As the title states, this collection of 34 poems circles around a particular theme. Almost all of the poems refer to stones or islands, if not directly then in memory, and all are cut gems, sparkling with the light of sun, sky or glinting reflections off the granite stones. This collection features many birds – geese, eagles, skylarks and a 'balletic osprey' – which immediately draw our attention to the vastness of the sky over the islands of the Outer Hebrides. On the land, standing stones, stone circles, stones on a beach, give a variety of colours through their contact with water and through the lichen that grows on them. Through these vivid descriptions that sketch like 'flicked paint/a canvas of remains' we come to appreciate both the range – the very enormity of sky bringing it closer to us – and the subtlety of the palette of the islands.

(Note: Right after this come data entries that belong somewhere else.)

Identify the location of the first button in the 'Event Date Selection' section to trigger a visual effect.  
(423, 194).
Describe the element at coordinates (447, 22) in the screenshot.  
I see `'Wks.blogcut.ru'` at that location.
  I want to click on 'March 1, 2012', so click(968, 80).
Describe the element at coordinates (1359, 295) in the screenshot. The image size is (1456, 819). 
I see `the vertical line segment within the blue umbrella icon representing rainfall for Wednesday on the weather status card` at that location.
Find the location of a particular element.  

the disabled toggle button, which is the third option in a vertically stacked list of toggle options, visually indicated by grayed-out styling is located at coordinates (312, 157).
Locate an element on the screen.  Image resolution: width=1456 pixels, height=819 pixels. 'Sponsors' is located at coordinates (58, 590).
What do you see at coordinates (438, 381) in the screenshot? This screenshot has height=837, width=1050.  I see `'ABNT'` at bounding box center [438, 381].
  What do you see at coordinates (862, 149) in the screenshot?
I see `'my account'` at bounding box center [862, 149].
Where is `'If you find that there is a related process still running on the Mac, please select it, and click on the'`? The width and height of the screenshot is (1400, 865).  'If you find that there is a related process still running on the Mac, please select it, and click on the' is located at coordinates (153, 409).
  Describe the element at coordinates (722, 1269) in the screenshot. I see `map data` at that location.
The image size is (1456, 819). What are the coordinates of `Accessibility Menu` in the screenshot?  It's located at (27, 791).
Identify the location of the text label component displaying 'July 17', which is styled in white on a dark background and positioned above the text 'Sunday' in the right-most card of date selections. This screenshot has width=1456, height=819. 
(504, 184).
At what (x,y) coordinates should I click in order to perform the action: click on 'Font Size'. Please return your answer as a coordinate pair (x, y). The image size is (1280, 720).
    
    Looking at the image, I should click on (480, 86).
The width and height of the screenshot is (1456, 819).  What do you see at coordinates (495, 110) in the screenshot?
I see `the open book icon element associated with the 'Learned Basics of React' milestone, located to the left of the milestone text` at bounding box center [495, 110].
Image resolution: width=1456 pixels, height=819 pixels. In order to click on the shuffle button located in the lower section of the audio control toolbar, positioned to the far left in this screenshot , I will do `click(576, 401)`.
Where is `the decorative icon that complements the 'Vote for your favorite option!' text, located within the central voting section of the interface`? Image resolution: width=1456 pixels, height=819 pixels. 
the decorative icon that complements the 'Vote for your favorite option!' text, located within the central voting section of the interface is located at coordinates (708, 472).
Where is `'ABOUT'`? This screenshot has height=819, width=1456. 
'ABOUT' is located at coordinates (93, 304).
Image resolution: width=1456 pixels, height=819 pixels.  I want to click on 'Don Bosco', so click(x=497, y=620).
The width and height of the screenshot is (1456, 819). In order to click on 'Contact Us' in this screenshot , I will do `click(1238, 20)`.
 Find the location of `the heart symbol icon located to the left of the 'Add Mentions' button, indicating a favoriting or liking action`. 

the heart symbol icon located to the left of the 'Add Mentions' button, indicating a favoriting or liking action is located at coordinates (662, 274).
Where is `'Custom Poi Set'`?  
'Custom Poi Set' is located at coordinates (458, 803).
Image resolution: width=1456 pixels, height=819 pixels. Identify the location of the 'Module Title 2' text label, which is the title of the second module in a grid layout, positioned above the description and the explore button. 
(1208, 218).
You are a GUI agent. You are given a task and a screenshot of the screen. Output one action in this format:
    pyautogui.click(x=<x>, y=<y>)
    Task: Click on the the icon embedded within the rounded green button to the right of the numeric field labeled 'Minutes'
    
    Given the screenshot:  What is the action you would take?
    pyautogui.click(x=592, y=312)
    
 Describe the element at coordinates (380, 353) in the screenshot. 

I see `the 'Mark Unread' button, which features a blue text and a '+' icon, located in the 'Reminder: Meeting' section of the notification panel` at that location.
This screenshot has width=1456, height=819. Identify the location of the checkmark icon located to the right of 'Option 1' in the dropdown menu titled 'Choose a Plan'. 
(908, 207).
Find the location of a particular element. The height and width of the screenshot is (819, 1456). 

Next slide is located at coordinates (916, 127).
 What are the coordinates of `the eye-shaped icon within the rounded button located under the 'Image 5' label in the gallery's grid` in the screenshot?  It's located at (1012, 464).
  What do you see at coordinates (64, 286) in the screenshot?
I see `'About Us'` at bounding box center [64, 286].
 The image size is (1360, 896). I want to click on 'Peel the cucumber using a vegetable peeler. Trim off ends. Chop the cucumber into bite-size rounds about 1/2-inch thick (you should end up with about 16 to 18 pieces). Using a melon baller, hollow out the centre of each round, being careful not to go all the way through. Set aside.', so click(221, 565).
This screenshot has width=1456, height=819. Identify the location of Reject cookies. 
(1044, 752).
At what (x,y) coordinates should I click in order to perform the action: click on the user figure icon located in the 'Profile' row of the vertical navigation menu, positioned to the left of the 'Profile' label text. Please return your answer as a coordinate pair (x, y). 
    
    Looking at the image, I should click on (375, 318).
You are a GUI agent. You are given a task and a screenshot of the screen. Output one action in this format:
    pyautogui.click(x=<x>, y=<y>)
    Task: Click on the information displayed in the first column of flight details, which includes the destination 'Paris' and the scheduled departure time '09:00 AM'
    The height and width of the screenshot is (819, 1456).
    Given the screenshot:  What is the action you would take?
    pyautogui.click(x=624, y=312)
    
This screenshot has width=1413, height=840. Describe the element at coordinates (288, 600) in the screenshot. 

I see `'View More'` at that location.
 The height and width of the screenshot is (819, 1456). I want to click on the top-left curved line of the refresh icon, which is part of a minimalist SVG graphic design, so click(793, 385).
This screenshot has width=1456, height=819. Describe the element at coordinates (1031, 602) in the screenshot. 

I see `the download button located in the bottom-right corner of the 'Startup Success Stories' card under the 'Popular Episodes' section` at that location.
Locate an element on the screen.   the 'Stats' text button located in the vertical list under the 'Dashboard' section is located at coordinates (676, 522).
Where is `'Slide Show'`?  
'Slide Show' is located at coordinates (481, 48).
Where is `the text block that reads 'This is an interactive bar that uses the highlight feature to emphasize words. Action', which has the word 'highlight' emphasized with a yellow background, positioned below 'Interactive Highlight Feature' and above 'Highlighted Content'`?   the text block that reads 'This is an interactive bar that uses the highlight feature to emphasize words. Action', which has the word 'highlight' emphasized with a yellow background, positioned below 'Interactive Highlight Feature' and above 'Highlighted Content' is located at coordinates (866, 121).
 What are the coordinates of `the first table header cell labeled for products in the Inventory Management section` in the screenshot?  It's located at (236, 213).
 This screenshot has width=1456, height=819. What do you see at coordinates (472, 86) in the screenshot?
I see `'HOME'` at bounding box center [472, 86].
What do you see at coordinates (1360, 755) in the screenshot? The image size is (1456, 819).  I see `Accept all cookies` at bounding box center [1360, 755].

If there are contrasts – as in 'Leaving Lewis' – between urban and island, these seem to belong more to the human mind with its need for division and its capacity for setting past alongside present in imagination:

I remember a man
bending over water,
like a heron,
fishing on a Sunday
under threatening skies,
an eagle circling.


These 'threatening skies' also remind us of the risk and danger of going against the decree of doing anything pleasurable on the Sabbath day, brilliantly captured in 'Back Home in Lewis' where

...Sundays divide the people
where the minister waits, like black ice,
for their slide into forgiveness and remorse.


But the gift of the islands themselves, portrayed here, is to link and join the elements and sea, the sky and earth, the river with ocean, the people with land and nature, the stones with each other.

In 'Gaelic Psalms' though there are 'men in mourning' and 'a people who give and give/expecting a hard answer to their prayers' the land has a gift of its own to give people – not one of urban ease and comfort maybe, but the purity of the air, the scale and shapes of rock and pervasive light, invoking a 'surging love' which will return them like the tides, to the islands' shores, if not bodily then in their memories and thoughts.

Gerard Rochford's poems play with the concept of home, whether in travel or migration, in spaces that can appear empty, in cultivation of the land, or in tradition. They are like proffered invitations to us, the readers, written in black scrawls of seaweed and dark birds against a background of beach and sea. These wild places are never romanticised for, as he says, 'no-one could own such a land but figures of stone'. And the cover photograph of the Calanais stones does show an intriguing group of figures, some close together in conversation, some wrapped in shawls, others standing back, contemplating that close and cloud-filled sky.